* Problem requirements
Edit everything from the line containing "This screenshot has width=714, height=424." down to the line containing "mouse-cursor-icon is located", changing "This screenshot has" to "This capture has" and leaving every other part untouched. Return only those lines.

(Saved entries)
=-=-=
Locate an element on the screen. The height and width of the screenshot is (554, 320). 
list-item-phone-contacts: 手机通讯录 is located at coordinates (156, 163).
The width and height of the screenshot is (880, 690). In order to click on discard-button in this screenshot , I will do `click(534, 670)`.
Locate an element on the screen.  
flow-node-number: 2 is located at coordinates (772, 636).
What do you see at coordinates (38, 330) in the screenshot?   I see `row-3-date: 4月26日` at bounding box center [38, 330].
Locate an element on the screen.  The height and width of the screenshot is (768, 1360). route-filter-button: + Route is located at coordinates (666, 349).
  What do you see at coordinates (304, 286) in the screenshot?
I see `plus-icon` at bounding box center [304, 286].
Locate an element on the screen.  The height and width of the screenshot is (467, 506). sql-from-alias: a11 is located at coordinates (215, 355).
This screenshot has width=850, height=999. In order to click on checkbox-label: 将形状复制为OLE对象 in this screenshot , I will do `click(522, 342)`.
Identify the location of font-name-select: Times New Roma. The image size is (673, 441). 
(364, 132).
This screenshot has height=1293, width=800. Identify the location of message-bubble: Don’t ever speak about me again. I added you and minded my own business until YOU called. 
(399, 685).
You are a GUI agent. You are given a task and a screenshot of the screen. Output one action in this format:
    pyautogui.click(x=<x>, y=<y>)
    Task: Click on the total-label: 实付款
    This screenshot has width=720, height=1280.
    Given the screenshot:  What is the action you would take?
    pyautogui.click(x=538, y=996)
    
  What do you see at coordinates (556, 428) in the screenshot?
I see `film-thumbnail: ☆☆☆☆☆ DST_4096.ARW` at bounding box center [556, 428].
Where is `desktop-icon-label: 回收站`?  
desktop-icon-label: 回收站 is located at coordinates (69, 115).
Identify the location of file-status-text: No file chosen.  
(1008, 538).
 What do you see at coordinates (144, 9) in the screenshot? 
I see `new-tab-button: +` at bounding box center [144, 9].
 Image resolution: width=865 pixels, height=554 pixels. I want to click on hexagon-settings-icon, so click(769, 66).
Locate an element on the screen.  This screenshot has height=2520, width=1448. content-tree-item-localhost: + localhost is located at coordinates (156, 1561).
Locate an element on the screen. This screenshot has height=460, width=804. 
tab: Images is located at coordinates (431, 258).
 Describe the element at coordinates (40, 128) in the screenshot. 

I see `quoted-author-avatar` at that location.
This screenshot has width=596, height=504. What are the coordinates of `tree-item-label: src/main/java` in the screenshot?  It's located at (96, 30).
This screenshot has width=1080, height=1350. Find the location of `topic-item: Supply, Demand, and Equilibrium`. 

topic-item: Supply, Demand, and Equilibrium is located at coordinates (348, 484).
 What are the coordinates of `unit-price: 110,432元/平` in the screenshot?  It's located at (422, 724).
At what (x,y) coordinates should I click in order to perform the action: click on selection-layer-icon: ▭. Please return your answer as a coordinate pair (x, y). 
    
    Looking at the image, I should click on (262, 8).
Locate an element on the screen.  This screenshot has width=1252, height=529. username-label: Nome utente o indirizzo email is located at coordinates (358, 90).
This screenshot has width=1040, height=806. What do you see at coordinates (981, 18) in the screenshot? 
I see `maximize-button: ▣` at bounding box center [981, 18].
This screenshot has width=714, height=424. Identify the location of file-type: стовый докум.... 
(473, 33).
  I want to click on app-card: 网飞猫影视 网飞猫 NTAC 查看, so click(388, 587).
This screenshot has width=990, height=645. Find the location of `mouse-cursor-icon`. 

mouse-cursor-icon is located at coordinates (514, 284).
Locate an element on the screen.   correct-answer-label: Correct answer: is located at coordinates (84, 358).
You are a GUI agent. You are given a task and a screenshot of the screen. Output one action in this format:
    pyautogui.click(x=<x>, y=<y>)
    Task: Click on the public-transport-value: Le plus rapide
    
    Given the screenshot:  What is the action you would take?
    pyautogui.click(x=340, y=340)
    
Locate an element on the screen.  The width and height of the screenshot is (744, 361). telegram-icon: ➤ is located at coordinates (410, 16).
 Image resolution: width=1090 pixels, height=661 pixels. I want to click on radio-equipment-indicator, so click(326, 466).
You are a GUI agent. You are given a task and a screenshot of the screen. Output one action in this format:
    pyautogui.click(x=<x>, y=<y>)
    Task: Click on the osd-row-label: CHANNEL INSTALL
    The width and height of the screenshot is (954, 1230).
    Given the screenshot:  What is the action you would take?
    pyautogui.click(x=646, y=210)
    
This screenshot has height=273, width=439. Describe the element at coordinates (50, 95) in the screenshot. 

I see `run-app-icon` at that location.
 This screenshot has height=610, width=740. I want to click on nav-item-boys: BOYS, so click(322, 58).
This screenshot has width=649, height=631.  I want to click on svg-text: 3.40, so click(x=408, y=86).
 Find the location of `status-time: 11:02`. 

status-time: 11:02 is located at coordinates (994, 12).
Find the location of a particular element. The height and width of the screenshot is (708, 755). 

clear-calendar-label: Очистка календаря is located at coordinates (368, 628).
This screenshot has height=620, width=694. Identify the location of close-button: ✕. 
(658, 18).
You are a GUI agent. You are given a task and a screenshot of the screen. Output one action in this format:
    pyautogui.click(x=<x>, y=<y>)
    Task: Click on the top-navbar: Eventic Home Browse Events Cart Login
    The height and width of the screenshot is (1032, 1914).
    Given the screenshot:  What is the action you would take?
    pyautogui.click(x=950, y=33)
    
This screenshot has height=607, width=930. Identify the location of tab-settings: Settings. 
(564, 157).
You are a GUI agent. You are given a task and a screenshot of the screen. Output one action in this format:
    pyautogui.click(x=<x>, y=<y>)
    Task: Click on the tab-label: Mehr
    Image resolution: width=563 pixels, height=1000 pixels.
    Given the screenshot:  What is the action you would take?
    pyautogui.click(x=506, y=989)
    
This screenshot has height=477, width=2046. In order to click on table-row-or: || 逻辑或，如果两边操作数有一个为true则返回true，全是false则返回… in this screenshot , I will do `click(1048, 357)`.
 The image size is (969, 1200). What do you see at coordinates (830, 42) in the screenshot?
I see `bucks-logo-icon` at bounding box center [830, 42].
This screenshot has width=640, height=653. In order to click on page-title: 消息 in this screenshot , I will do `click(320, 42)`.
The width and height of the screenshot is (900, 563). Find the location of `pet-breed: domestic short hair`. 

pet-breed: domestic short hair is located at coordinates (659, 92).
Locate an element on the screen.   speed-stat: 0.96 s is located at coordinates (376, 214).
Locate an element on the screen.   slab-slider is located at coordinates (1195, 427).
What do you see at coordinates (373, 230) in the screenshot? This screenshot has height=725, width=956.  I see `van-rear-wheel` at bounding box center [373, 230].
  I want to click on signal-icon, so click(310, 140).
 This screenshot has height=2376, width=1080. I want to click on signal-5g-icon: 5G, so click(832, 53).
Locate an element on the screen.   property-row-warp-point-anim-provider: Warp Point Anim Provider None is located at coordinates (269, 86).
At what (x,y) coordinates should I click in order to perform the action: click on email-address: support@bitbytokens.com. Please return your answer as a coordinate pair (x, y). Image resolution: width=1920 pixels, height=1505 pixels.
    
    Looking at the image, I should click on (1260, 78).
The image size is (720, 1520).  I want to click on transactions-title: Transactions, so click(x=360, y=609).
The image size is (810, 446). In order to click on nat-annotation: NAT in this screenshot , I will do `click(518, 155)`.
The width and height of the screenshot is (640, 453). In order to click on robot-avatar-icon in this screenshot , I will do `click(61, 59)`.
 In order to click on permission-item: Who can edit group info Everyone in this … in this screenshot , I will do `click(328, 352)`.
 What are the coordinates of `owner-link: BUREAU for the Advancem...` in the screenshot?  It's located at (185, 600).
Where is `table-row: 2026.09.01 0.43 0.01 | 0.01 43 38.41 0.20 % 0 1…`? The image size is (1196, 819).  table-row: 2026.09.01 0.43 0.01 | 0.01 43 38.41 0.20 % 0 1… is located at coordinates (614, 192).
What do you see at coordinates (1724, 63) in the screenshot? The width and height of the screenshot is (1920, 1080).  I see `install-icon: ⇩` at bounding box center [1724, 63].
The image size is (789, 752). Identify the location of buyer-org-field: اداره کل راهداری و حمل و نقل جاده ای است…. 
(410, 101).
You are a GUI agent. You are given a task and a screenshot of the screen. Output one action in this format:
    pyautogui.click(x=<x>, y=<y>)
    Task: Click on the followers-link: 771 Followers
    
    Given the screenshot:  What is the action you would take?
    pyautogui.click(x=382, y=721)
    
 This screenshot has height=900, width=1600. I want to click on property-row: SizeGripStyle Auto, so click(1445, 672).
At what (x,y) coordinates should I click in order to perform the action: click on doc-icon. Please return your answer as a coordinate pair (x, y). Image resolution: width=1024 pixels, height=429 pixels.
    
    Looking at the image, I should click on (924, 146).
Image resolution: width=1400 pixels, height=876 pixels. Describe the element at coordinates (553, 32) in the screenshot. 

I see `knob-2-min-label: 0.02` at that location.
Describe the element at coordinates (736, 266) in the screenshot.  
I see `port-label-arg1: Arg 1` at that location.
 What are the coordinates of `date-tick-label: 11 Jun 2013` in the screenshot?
=-=-=
* Completed exercise
This capture has width=714, height=424. Identify the location of file-type: стовый докум.... 
(473, 33).
  I want to click on app-card: 网飞猫影视 网飞猫 NTAC 查看, so click(388, 587).
This capture has width=990, height=645. Find the location of `mouse-cursor-icon`. 

mouse-cursor-icon is located at coordinates (514, 284).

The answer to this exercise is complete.